Through its aerosol module, CMAQ calculates condensation and evaporation of volatile inorganic gases through thermodynamic equilibrium between the gas phase and fine particle modes using the latest methods in ISORROPIA II (Fountoukis and Nenes 2007). The Sparse Matrix Operator Kernel Emissions (SMOKE) emissions processor was used to assimilate the large set of data from the 2011 National Emissions Inventory (NEI) for input to CMAQ. As part of the SMOKE processing, the set of major point sources of importance to the study were reviewed in detail resulting in about 25% adjustment to the data.

The basic deposition methods used in CMAQ rely on essentially the relationships between concentrations and the resultant deposition due to dry and wet processes and the parameters which control these processes (e.g. Wesley et al. 2002). For the dry approach, the hourly dry deposition velocity is simulated using an inverse relationship between the velocity and the various resistances to deposition. For gases, this includes aerodynamic resistance by similarity theory, surface resistance in the quasilaminar sublayer, and the resistance of the surface itself to uptake. For particles, an analogous formulation is used incorporating gravitational settling velocity. The deposition of gases and particles due to wet processes is essentially a function of the precipitation in the column through which it encounters the pollutant concentrations.

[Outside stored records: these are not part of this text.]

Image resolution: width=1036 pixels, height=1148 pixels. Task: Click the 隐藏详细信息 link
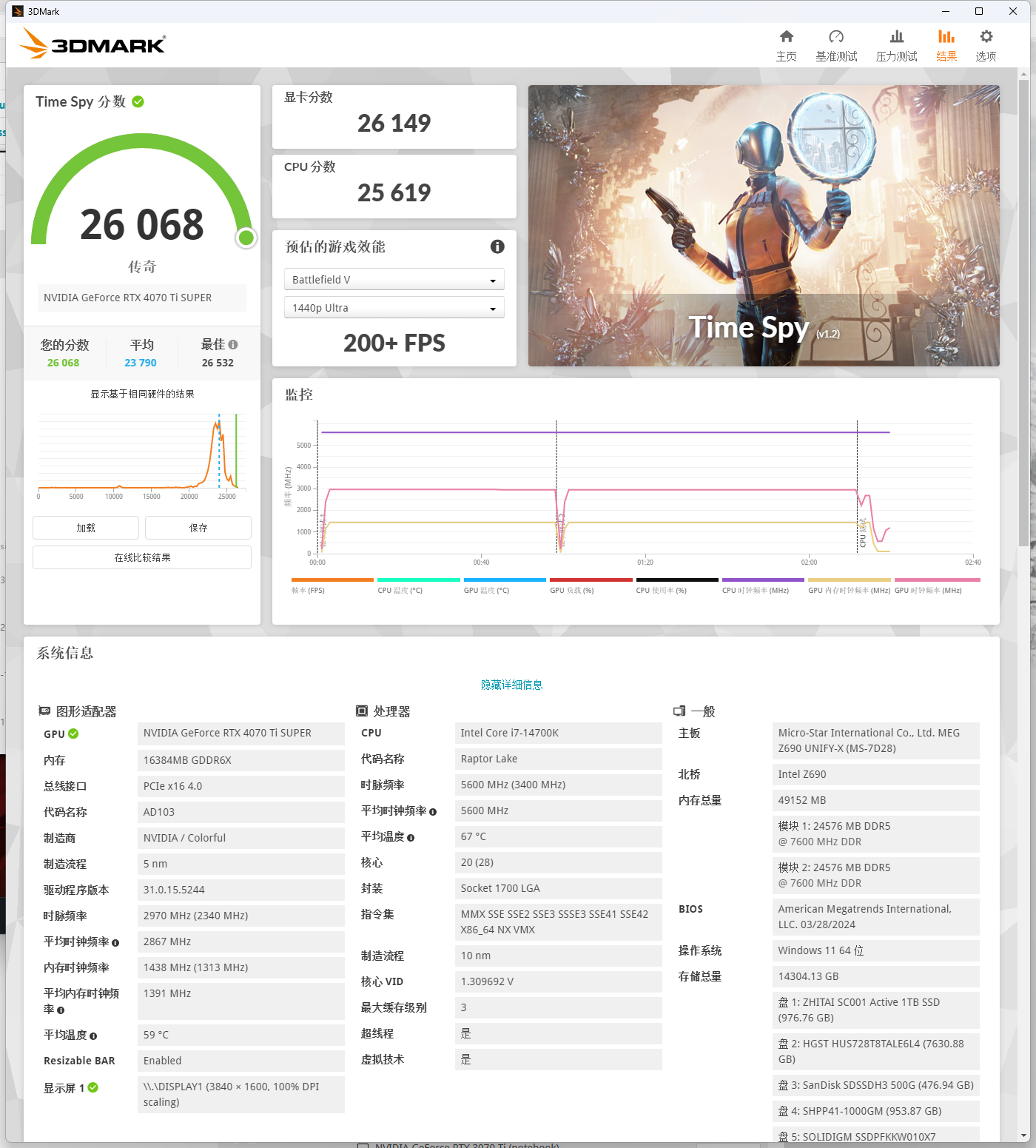point(511,685)
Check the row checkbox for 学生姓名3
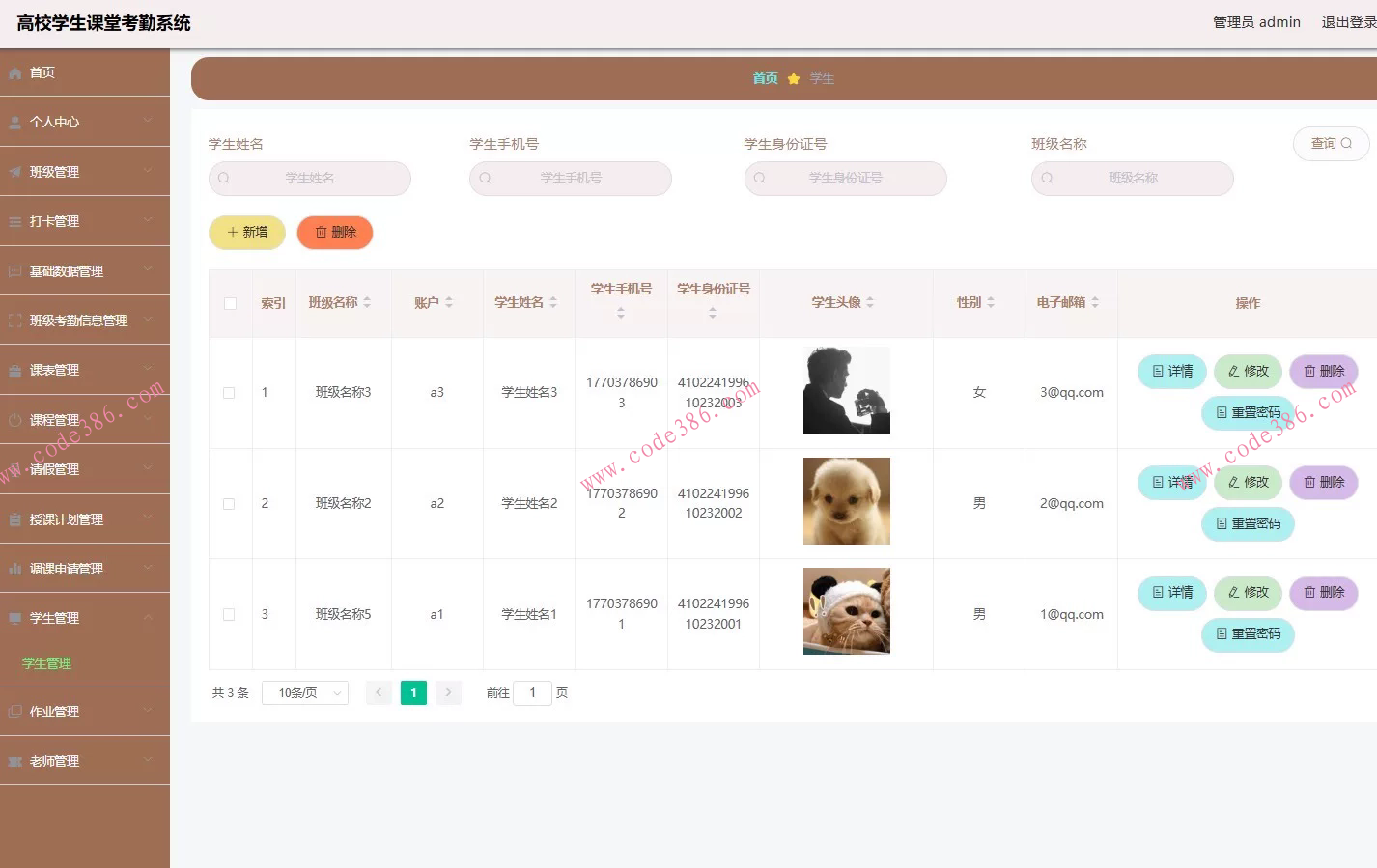Screen dimensions: 1377x868 [230, 392]
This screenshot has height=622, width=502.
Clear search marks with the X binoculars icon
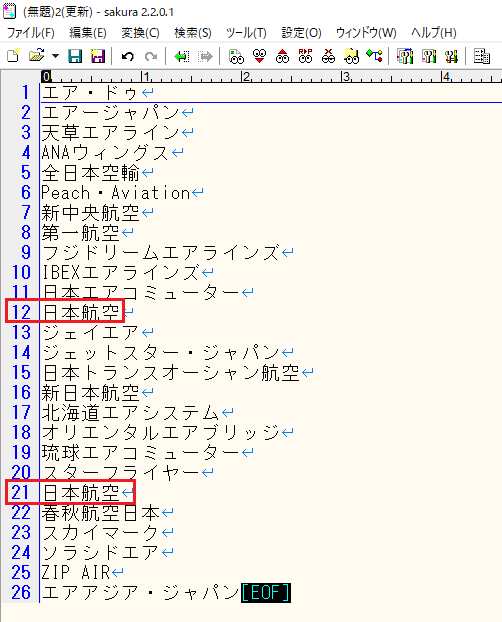point(328,56)
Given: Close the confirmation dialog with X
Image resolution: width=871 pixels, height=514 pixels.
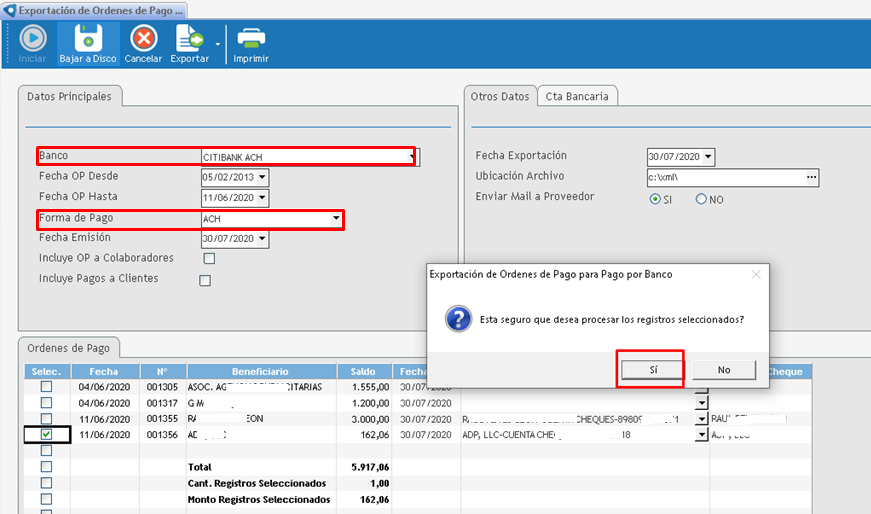Looking at the screenshot, I should [756, 274].
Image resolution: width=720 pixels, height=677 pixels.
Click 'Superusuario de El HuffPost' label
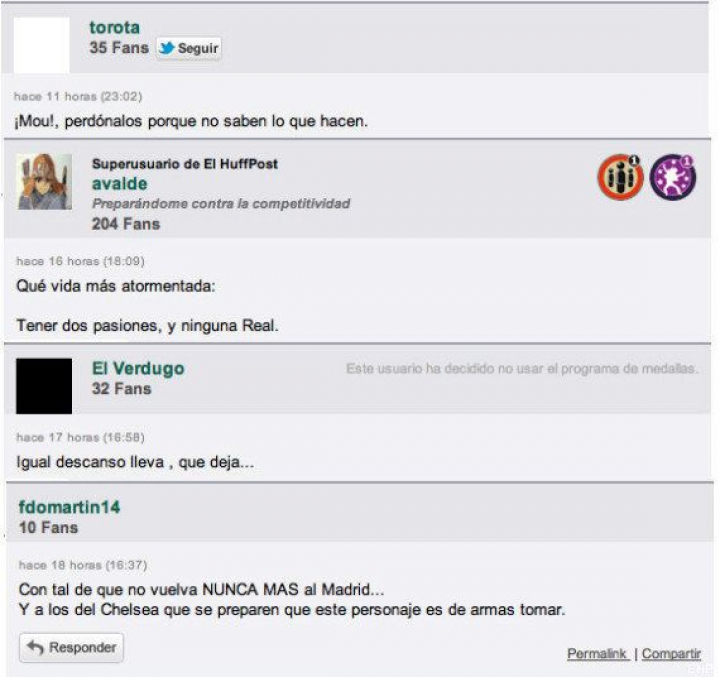coord(185,164)
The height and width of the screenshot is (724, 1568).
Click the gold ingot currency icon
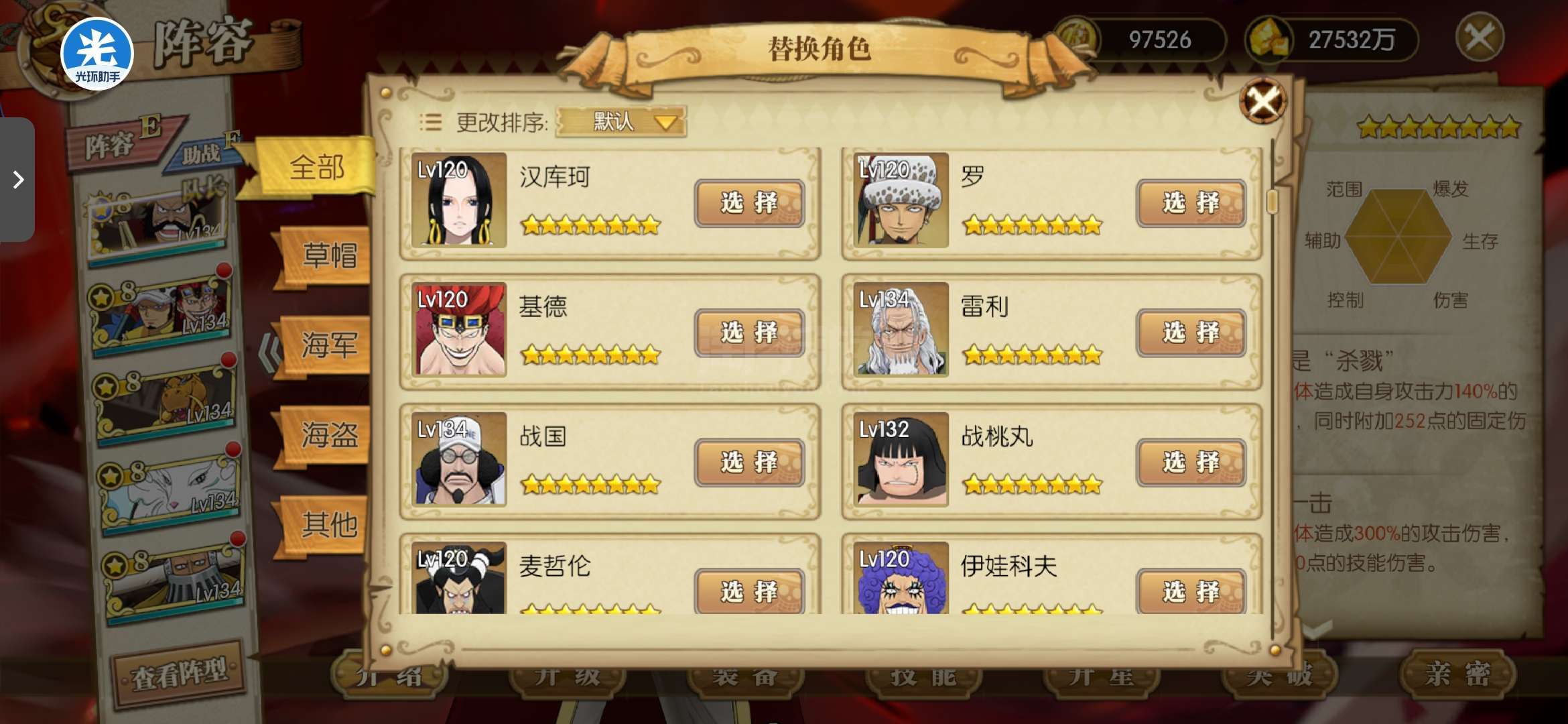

It is determined using a washout ratio which represents the concentration of a specific pollutant in precipitation to air.

3 Results and Conclusion

Here we present samples of the overall results. CMAQ predictions of annual total (wet plus dry) sulfate (SO4) and total mercury (Hg) deposition over the domain due to the 2011 NEI (i.e. the base case) are presented in Fig. 70.1a. The SO4 results (in kg/ha) are found to be controlled by the wet component and are maximize in western Pennsylvania (PA) as a result of upwind emissions transport. The spatial variation in NY is also attributed mainly to influx of wet deposition at smaller, yet significant levels. For total Hg (in ug/m2), which includes the elemental and oxidized forms, the same pattern is seen and is found to be controlled by the oxidized form and by both wet and dry deposition. The highest impacts are likely due to upwind coal plants, which have dominant emission. Initial modeling results had indicated the clear dominance of out of the domain sources for Hg deposition which was addressed by including these sources as boundary conditions. The relatively high impacts in the NY City area was the result of higher emissions found in the inventory due to area sources including metal processing and crematories.

Fig. 70.1
figure 1

Deposition of a total sulfuate (left) and total mercury (right) due to the 2011 NEI (base case) and b the contribution of NY power sector relative to the total sulfur (left) and total Hg (right) depositions

An important purpose of the study was to determine the contribution from NYS power sector to the overall levels of acidic and mercury deposition. In addition to the power sector, other sources such as cement plants were also found to have large Hg emissions. The NYS large Hg point source impacts were determined by an additional CMAQ run where these major sources were “zeroed out” of the inventory. The difference between the base case minus the “zero out”, divided by the base case represents the percent contribution of the NYS large sources including the power sector. The result for total sulfur (TS), calculated by adding 1.5 times sulfur dioxide (SO2) to sulfate, is on the left and for total Hg is on the right in Fig. 70.1b. The incorporation of SO2 has the effect of increasing the effect of dry deposition which is responsible for the relatively large and broad localized effects (up to one third reductions) around the NYS sources “removed” in the “zero out” case. On the other hand, these NY sources contribute little to the overall mercury impacts, with very limited areas of impacts above 10%.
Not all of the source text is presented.